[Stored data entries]
*-*-*
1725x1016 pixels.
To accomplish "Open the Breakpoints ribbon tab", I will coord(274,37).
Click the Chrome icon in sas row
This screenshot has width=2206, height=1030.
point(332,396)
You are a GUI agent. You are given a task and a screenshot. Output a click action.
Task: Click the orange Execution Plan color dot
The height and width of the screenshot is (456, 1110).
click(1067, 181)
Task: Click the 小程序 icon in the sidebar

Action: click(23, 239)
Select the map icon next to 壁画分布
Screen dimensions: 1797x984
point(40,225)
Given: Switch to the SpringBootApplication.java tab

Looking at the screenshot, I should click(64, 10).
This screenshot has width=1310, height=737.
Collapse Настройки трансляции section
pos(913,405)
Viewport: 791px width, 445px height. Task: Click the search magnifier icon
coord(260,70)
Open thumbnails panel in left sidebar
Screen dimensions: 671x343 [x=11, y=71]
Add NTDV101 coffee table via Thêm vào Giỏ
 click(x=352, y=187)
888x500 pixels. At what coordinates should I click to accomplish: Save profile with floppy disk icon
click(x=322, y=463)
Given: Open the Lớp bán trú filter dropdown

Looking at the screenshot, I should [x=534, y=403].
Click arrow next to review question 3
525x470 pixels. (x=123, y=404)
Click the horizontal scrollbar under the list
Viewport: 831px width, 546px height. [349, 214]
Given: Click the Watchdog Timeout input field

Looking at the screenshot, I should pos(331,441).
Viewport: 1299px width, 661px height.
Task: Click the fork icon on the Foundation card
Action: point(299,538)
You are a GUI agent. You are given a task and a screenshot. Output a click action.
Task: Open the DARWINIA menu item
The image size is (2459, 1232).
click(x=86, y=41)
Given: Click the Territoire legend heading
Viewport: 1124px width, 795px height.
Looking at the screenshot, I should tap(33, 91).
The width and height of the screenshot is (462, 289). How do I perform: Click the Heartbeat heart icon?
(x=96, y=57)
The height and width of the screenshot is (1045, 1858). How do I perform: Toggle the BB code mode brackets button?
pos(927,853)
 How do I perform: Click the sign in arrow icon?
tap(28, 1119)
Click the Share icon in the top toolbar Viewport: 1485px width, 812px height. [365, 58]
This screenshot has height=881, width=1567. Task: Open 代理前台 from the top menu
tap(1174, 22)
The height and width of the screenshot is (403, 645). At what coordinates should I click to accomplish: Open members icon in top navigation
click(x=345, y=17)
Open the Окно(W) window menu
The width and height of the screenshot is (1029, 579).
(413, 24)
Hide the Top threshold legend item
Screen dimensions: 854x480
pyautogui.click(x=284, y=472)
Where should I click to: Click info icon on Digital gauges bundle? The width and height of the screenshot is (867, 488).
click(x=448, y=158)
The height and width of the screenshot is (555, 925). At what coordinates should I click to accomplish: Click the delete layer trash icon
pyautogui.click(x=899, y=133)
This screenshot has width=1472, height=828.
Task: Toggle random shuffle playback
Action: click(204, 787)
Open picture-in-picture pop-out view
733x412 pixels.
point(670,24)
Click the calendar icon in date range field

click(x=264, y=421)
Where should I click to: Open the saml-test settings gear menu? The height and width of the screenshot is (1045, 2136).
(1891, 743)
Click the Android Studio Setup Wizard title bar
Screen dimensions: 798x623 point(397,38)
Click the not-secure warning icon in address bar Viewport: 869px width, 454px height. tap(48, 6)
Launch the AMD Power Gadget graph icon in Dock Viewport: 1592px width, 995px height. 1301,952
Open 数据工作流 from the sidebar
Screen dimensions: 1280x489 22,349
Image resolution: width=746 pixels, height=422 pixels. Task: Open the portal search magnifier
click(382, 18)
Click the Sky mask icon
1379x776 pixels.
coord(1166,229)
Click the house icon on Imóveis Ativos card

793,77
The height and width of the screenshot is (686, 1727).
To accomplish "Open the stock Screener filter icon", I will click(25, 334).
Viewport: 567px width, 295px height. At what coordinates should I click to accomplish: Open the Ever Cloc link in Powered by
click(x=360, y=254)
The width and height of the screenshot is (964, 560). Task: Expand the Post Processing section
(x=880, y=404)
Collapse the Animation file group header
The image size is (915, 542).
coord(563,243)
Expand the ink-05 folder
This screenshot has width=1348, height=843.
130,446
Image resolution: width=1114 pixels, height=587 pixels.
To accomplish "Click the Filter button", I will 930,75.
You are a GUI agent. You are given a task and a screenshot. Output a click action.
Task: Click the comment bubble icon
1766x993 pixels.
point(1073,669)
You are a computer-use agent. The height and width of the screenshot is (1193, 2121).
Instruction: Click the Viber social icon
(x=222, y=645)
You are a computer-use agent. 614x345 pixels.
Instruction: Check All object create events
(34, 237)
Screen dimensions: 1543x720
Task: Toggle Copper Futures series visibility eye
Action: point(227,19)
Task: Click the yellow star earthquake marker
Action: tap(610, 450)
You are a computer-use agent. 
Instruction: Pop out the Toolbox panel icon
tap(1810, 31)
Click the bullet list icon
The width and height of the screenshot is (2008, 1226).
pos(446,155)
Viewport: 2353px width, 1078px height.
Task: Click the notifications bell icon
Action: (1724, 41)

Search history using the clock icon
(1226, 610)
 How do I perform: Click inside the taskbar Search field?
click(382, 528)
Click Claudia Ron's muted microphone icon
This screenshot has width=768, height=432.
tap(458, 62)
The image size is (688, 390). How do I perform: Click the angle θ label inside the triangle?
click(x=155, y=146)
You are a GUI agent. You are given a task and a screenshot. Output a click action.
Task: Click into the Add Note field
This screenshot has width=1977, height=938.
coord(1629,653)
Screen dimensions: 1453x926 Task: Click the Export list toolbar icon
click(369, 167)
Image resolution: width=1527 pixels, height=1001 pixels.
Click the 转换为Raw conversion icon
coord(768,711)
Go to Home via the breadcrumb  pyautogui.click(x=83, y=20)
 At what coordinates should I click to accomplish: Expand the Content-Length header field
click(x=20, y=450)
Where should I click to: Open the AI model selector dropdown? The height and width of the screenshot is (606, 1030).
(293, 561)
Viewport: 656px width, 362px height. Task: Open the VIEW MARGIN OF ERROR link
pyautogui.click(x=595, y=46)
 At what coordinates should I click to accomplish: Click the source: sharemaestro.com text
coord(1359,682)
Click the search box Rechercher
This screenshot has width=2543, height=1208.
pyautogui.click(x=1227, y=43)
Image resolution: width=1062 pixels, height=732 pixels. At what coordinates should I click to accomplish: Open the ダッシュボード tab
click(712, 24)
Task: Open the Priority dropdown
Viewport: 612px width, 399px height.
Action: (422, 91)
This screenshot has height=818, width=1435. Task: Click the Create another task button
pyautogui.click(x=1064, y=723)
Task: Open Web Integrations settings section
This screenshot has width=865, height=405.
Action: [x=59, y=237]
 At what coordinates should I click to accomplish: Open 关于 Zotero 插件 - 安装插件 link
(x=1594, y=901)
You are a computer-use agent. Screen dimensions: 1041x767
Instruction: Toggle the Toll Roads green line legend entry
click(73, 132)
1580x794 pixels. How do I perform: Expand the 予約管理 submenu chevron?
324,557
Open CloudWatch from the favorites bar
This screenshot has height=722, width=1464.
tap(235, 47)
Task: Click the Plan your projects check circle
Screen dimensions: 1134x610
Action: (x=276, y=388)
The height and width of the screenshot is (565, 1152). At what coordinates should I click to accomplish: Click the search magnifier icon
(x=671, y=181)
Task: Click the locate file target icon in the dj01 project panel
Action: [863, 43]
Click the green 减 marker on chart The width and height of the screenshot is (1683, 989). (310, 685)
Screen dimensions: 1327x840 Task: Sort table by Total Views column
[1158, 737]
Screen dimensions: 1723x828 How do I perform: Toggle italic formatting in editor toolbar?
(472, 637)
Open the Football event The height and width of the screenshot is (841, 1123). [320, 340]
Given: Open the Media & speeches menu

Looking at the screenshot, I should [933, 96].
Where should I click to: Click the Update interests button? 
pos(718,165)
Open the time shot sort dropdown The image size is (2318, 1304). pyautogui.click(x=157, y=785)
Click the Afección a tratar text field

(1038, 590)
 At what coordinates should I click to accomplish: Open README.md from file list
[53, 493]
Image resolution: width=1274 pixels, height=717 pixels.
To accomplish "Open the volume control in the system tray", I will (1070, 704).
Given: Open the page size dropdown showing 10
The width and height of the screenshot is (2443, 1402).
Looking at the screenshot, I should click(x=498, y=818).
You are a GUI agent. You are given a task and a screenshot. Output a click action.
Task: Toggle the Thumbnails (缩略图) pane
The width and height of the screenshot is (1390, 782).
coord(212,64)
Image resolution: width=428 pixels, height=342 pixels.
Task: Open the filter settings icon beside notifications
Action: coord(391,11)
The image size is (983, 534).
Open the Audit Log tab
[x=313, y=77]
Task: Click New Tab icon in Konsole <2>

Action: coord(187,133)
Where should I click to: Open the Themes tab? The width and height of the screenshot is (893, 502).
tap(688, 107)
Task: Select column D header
*-*-*
▶ TASK TO CARRY OUT
Work out how many lines of the data hold the string "will". State only that number.

▶ OUTPUT OF THE EXERCISE
4